Nach der Wende und dem Abzug der Amerikaner 1993 übernahm die Berliner Fluggesellschaft wieder komplett den Betrieb. 2008 wurde der Flughafen endgültig stillgelegt. Tempelhof war zu klein geworden für die Landung der immer größer werdenden Passagierflugzeuge.

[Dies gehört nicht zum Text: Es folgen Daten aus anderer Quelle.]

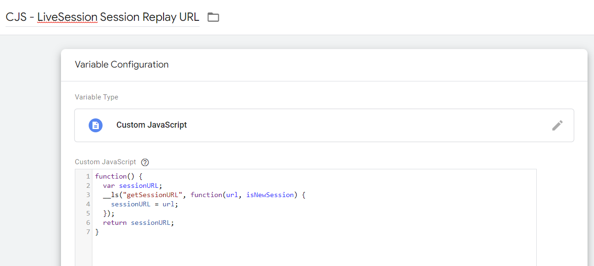Click the 'return sessionURL;' code line
Viewport: 594px width, 266px height.
click(139, 223)
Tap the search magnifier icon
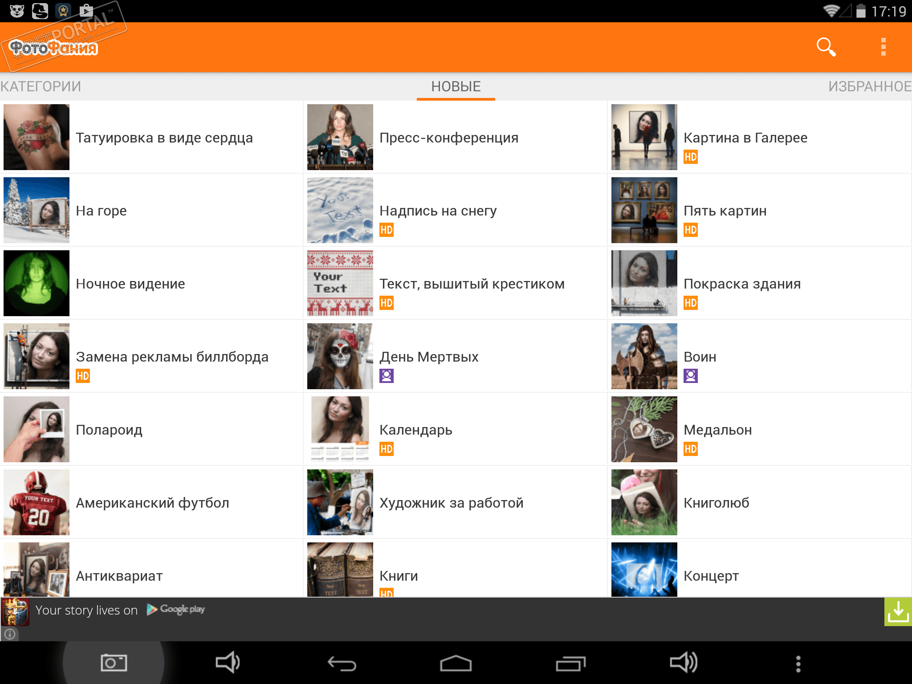The image size is (912, 684). click(x=826, y=47)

Nach dieser Einführung betraten wir erwartungsvoll und mit großen Augen den ersten Gebäudeteil und konnten einen Blick über das Vorfeld und einen sog. „Rosinenbomber“ werfen. Ein erstes „Wow“ stellte sich bei den meisten von uns sofort ein. Gespräche entfachten wie: „Mensch hier bin ich in den Siebzigern gelandet“, „weil ich fliegen musste, mein Mann war ja bei der Bundeswehr“. Immerfort wurden Erinnerungen getauscht: „ja die Transitstrecke“, „flieg doch einfach“ und „das wurde ja auch gesponsert…“.img-20161015-wa0013

Nach vielem Treppauf und Treppab wurden wir auf den Boden der Tatsachen relativ unsanft zurückgeholt. Dieser Flughafen durch wahnwitzige Ideologie geplant und entstanden in 18 Monaten Planung und 18 Monaten Bau standen wir in unfertigen Rohbautreppenhäusern und haben mit Erstaunen gesehen, wie man Stahlbeton mit Naturstein wunderschön verkleiden kann.

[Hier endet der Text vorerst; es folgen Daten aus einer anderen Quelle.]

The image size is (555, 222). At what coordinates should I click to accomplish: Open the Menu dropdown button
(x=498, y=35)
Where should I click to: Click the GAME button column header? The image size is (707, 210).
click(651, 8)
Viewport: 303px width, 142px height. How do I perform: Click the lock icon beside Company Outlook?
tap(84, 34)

Nichtsdestotrotz war die geplante Achse „Weltflughafen“ mit dem Blick über die Eingangshalle in Richtung Kreuzberg und den geplanten Wasserspielen, inklusive des Brunnens vor dem Flughafen imposant.

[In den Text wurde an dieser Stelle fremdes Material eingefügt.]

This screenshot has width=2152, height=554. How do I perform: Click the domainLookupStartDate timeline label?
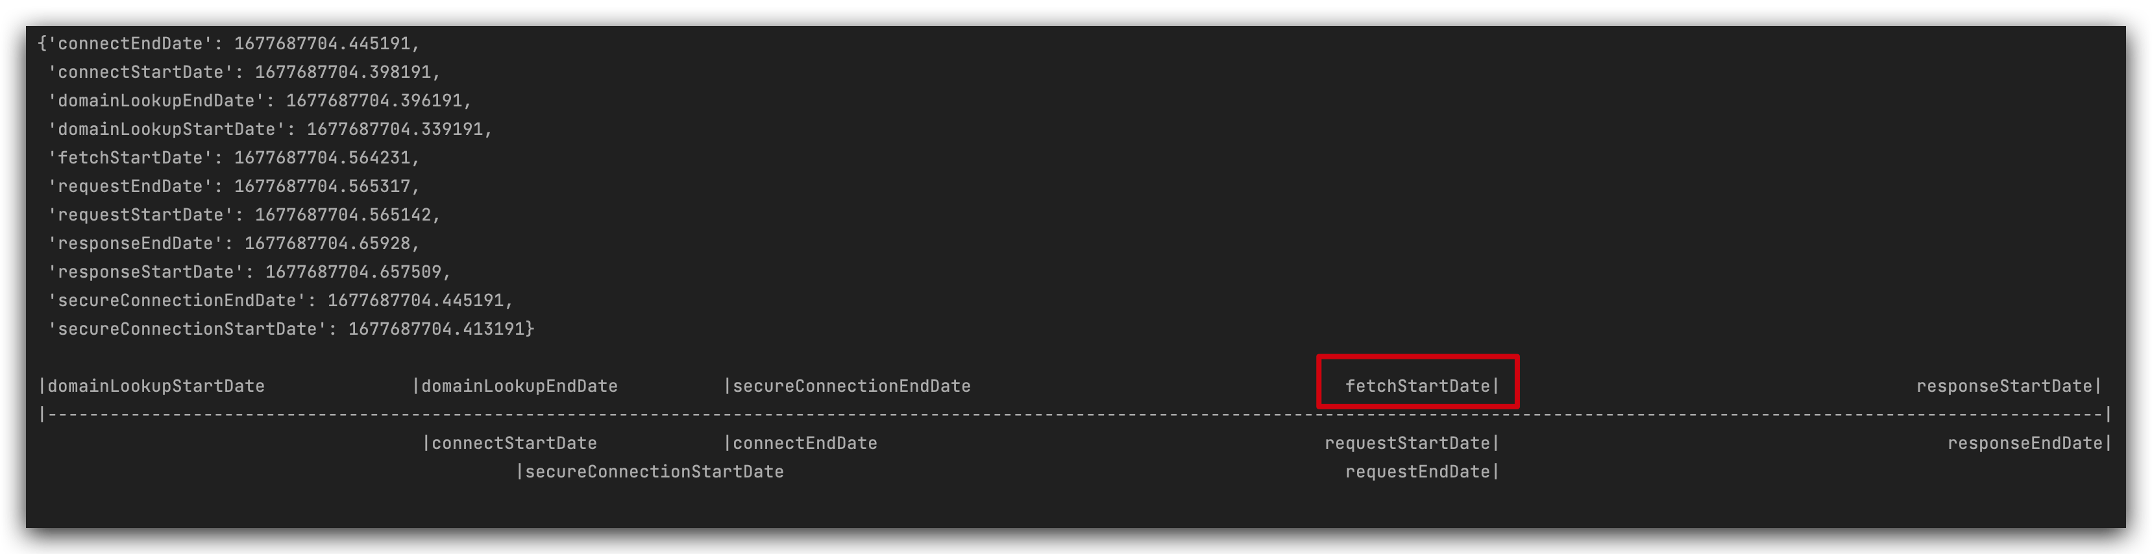[156, 386]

img-20161015-wa0017Die beeindruckende Eingangshalle wäre natürlich deutlich schöner gewesen, wenn die Lichtdurchflutung des Querbaus mit der kaum noch zu erahnenden Stuck-Kassettendecke und dem Charme der dreißiger Jahre nicht so zerstört worden wäre. Trotz alledem konnte man einen Blick und eine Größe, die geplant war, deutlich spüren.

In der Eingangshalle, die nach der Entwidmung des Flughafens nun leider recht traurig wirkt, gibt es eine besondere Wand im Seitenflügel. Eine schöne Zeichnung mahnt an die dunkelste Zeit des Kalten Krieges. Durch eine logistische Meisterleistung haben die Westalliierten, die einzige Stadt im Universum, in der in alle Richtungen „Osten“, war gerettet. Dieses Gemälde soll uns daran erinnern. luftbruecke

Als am 26. Juni 1948 die Sowjetunion den Westteil Berlins mit einer Blockade einschloss, bekam Tempelhof eine besondere Bedeutung. Durch die sog. Luftbrücke der West-Alliierten, vor allem der Amerikaner, wurde die Bevölkerung mit allen notwendigen Lebensmitteln und Gütern per Flugzeug versorgt. Im 90-Sekunden-Takt starteten und landeten die Flugzeuge auf Tempelhof, später auch in Tegel und Gatow. Diese Blockade endete am 12. Mai 1949. Auch ein Denkmal vor dem Flughafengebäude erinnert an die Piloten dieser Zeit. Besonders populär wurde der Pilot Gail Halvorsen, der vom VDAC durch die Julius D. Clay Medaille in 2015 geehrt wurde. Er warf Süßigkeiten aus dem Cockpitfenster für die Berliner Kinder, andere Piloten schlossen sich an, was den Flugzeugen den legendären Namen „Rosinenbomber“ einbrachte.

Nachdem wir dann in tiefe Bunker geführt wurden, uns erschaudernd einen Einblick in die Welt der Luftschutzanlagen verschaffen und die sagenumwobenen Archive des Hansafilms erahnen konnten, war der letzte Weg auf das Dach. Bei noch immer schlechtem Wetter konnten wir noch einmal einen schönen, etwas trüben Blick über die Stadt erhalten.